ÉDITORIAL VICTOIRE DE GABRIEL NADEAU-DUBOIS EN COUR SUPRÊME

Oublions un instant GND

Oublions un instant Gabriel Nadeau-Dubois, si cela est possible, pour analyser calmement la décision de la Cour suprême. Le conflit étudiant a déjà été trop personnalisé ; pas besoin de le transformer en référendum sur celui qui n’est ni Lénine ni Gandhi.

La Cour suprême a donné raison hier à l’ex-porte-parole étudiant, qui était accusé d’outrage au tribunal pour ses propos tenus à RDI en mai 2012 (voir ci-contre). La majorité (cinq juges) a ainsi confirmé la décision de la Cour d’appel du Québec. Trois juges dissidents ont par contre soutenu le contraire, et un autre a refusé de trancher le débat pour des raisons de procédure.

Quand on prend la peine de lire le jugement, on constate qu’il est à la fois technique et sociopolitique.
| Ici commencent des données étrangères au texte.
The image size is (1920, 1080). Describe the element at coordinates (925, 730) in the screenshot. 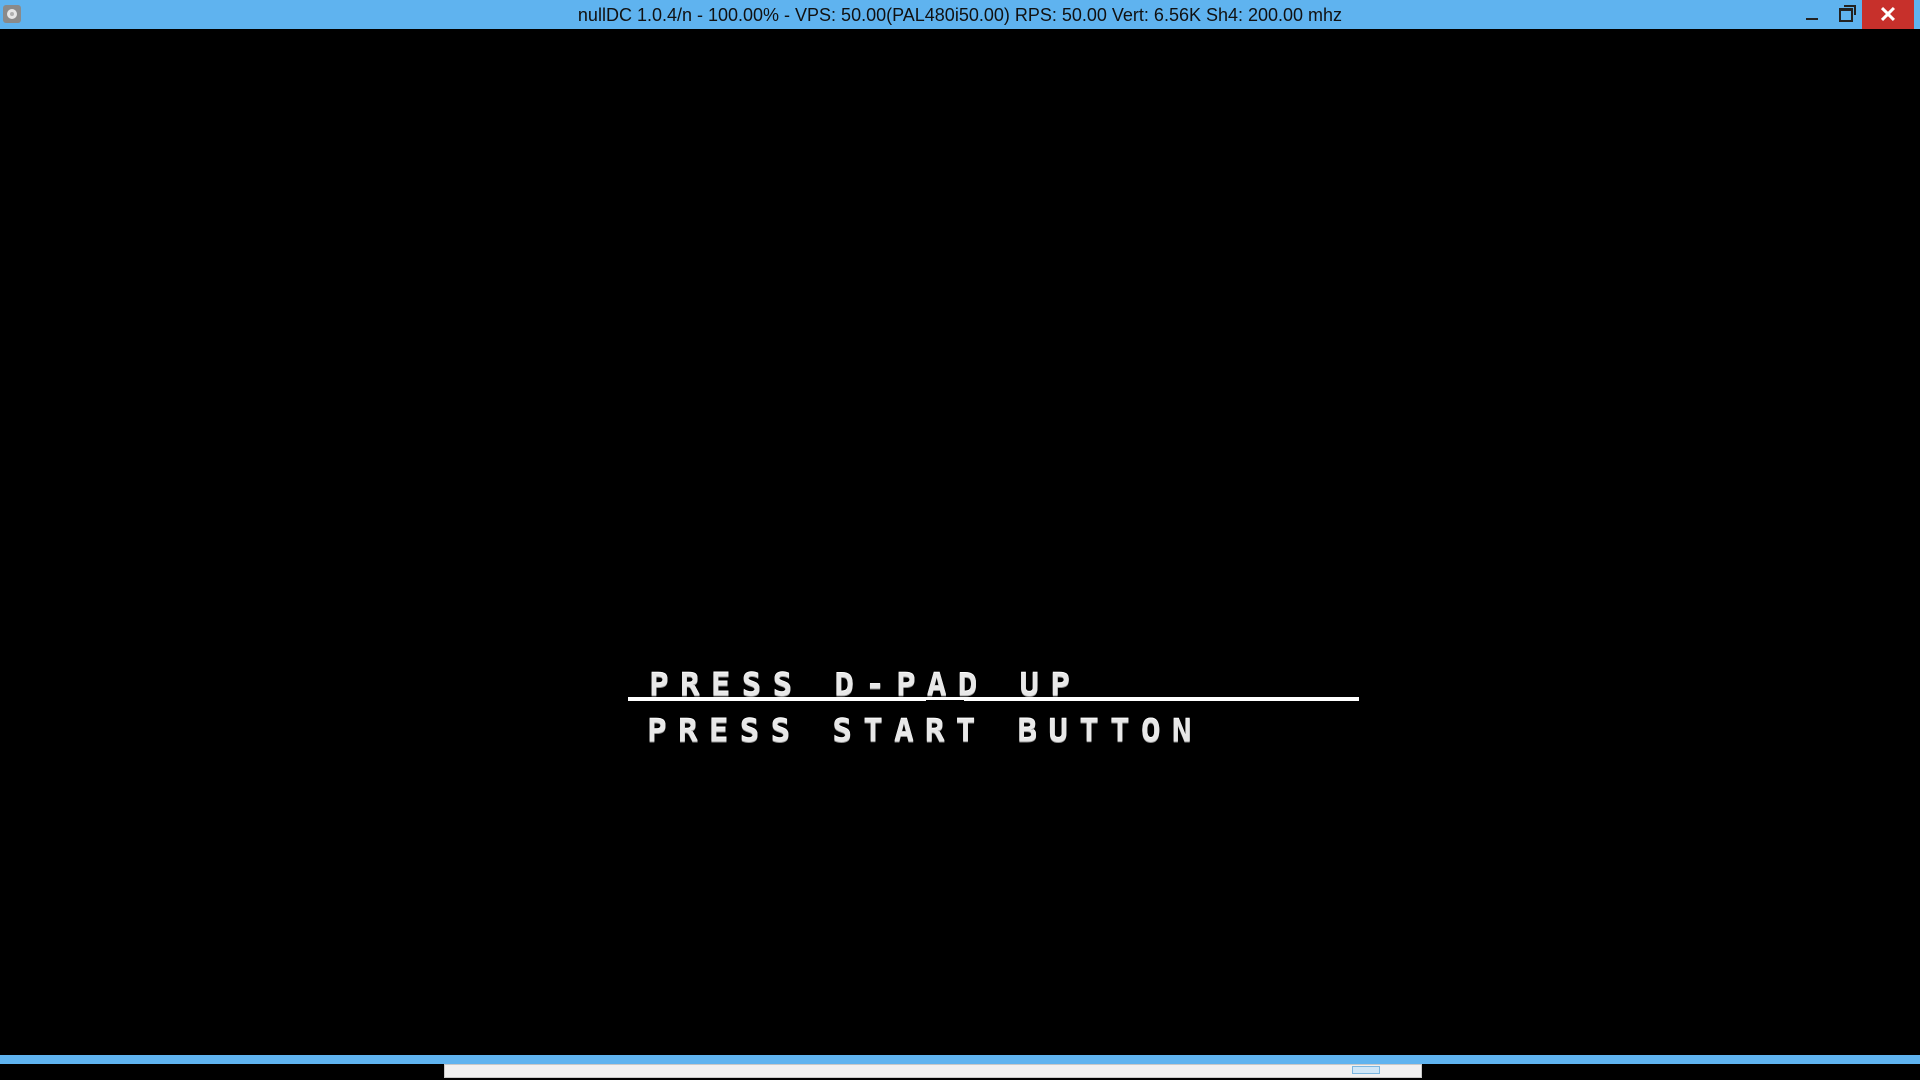

I see `menu-line-start: PRESS START BUTTON` at that location.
Le raisonnement plus technique est celui de la majorité. En effet, la liberté d’expression n’est pas centrale dans la décision. Tous les juges étaient d’accord : on peut critiquer une décision du tribunal, mais on n’a pas le droit d’inciter à la violer. Est-ce toutefois ce que GND a fait ? Pour le savoir, deux choses devaient être vérifiées : s’il connaissait l’injonction, et s’il avait l’intention d’inciter à la violer. La majorité répond « non ».
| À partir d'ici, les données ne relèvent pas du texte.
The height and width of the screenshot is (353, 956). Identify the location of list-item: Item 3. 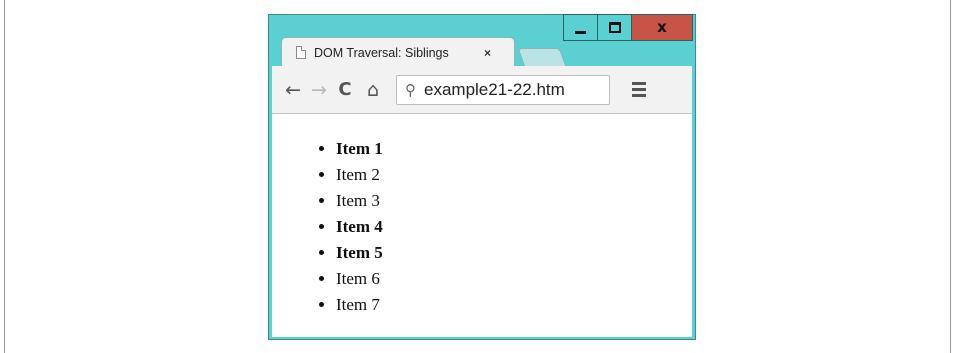
(360, 201).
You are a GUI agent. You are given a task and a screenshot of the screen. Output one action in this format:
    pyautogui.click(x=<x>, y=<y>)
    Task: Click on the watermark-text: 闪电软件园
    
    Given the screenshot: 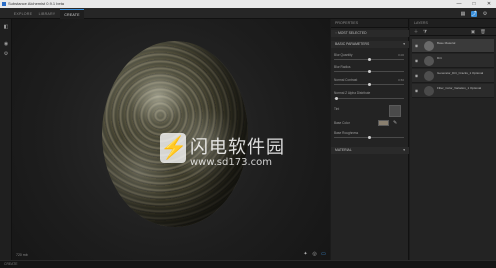 What is the action you would take?
    pyautogui.click(x=238, y=148)
    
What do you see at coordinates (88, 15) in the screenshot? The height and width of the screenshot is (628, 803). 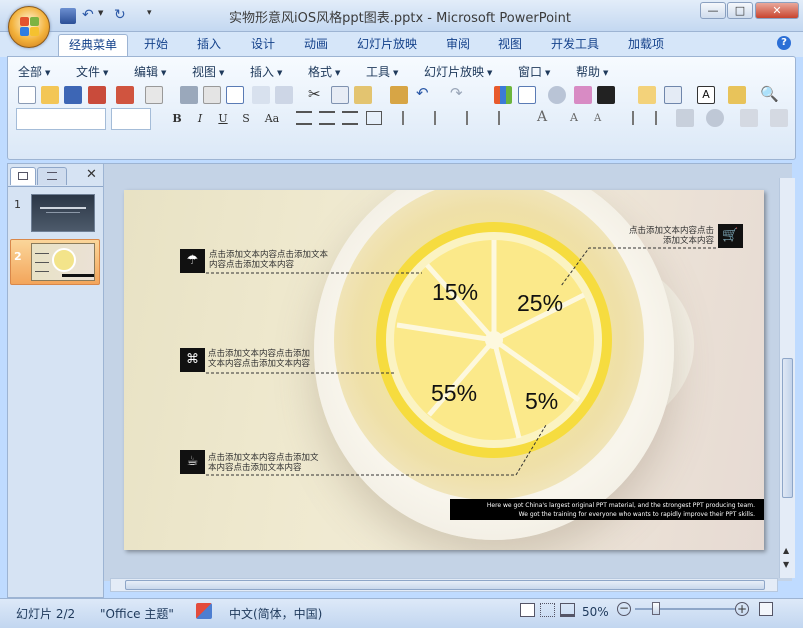 I see `undo-icon: ↶` at bounding box center [88, 15].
Pour la connaissance, rappelons que des dizaines d’injonctions avaient été accordées. L’entrevue à RDI portait d’abord sur celle du cégep de Rosemont. Le plaignant n’a pas convaincu la Cour que GND était aussi au courant du détail de son injonction, qui touchait l’Université Laval.

Si GND ne connaissait pas l’injonction, il ne pouvait pas avoir l’intention de la violer, conclut la majorité. Elle avance par ailleurs que l’appel au « piquetage » était trop ambigu. Le terme pouvait être interprété comme un appel général à manifester, et non à bloquer les salles de cours.
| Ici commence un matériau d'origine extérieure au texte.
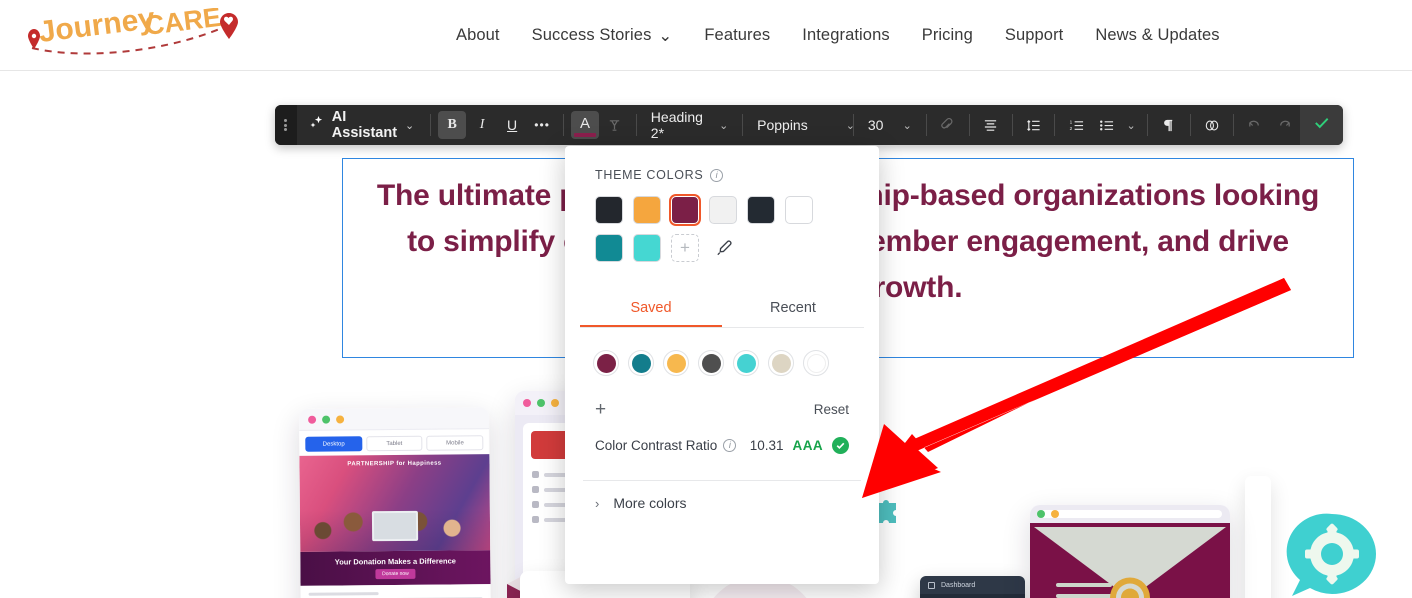 This screenshot has height=598, width=1412. What do you see at coordinates (781, 363) in the screenshot?
I see `saved-swatch-beige` at bounding box center [781, 363].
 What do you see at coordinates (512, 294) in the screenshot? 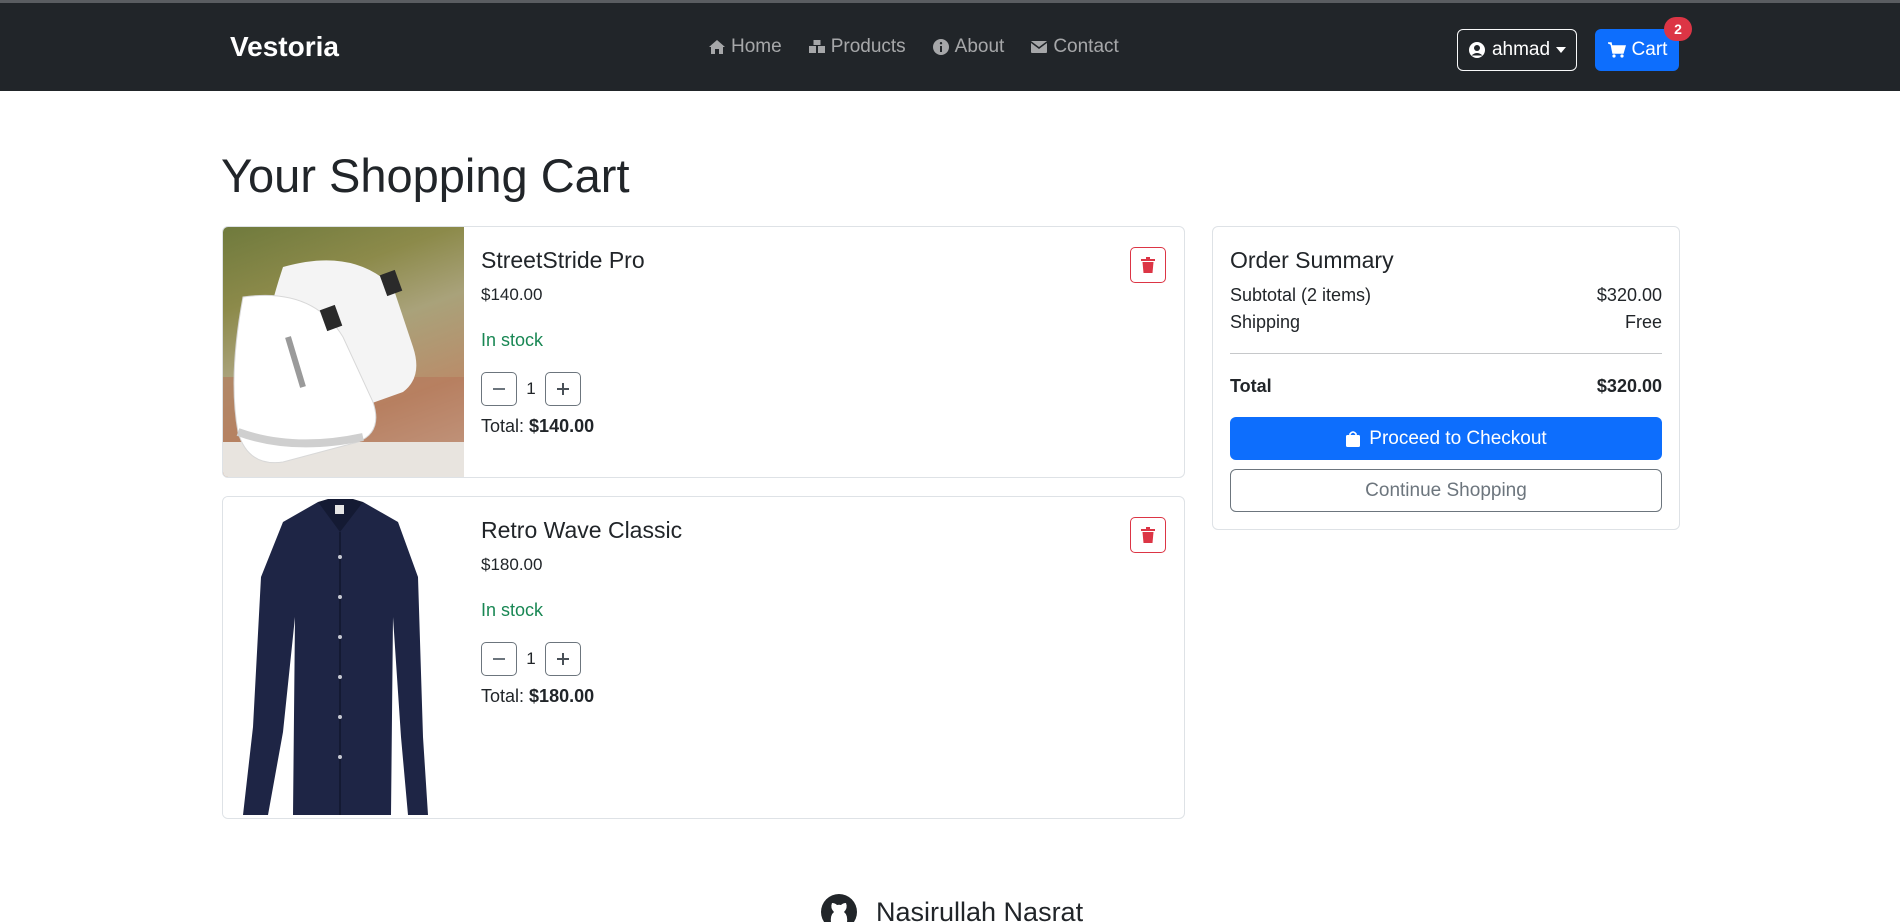
I see `product-price: $140.00` at bounding box center [512, 294].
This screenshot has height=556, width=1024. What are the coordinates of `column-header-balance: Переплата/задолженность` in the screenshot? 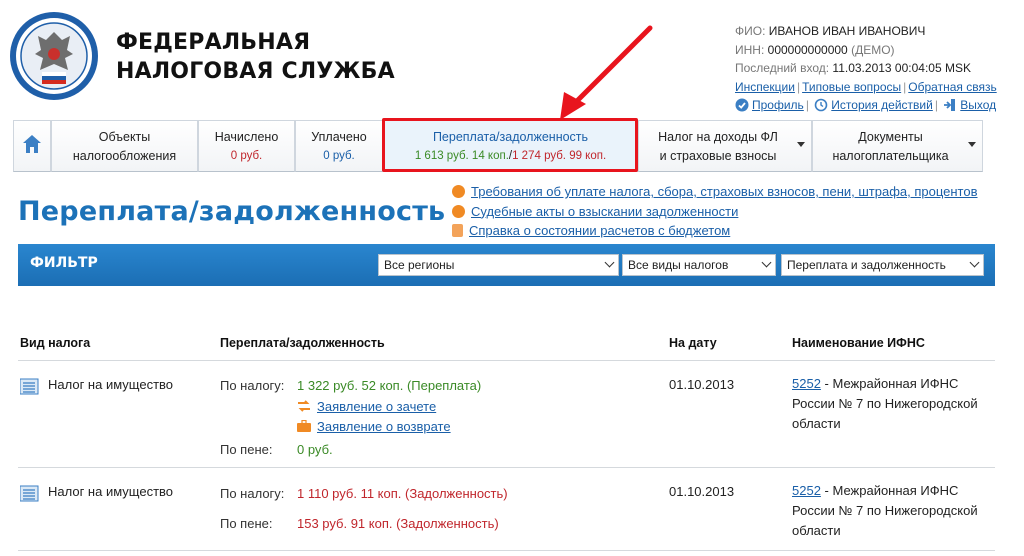 It's located at (302, 343).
Il est vrai que certains ont pu l’interpréter autrement. Mais l’outrage au tribunal est un outil « de dernier recours ». Il s’agit de la seule disposition du Code civil pouvant mener à la prison. Cela exige donc une preuve de nature criminelle, hors de tout doute raisonnable. Une telle démonstration, nécessaire pour restreindre la liberté de parole, n’a pas été faite, conclut la majorité. Elle prend la peine de préciser que le conflit étudiant « n’est pas l’objet du pourvoi ».

Les trois dissidents, eux, en tiennent compte. Certes, ces juges sont en désaccord au sujet des éléments plus techniques sur l’interprétation de la preuve. Mais leur raisonnement repose aussi sur une lecture sociale du conflit étudiant.

Les injonctions étaient souvent violées, et des « actes de violence et intimidation » se succédaient sur les campus. Une « crise de légitimité et de désobéissance civile […] empoisonnait le climat social », écrivent-ils.

Selon eux, c’est carrément l’État de droit qui était menacé. Dans ce contexte, une mesure d’exception comme l’outrage au tribunal se justifiait donc. Et la liberté d’expression ne pourrait être invoquée, car ce droit fondamental dépend de la primauté du droit. Sans État de droit, les droits eux-mêmes perdent leur sens, soutiennent-ils.

Qu’on soit d’accord avec la majorité ou la dissidence, une chose devrait faire consensus : judiciariser un tel conflit, c’est l’envenimer.

Les citoyens peuvent bien sûr en toute légitimité défendre leurs droits. Le problème n’est pas en soi le dépôt des injonctions. C’est qu’il n’existait plus d’autre recours. Comme l’avait résumé à l’époque le juge en chef de la Cour supérieure, François Rolland, « l’injonction n’est pas un mode de règlement des conflits ».

On n’aurait jamais dû avoir besoin de se rendre jusque-là.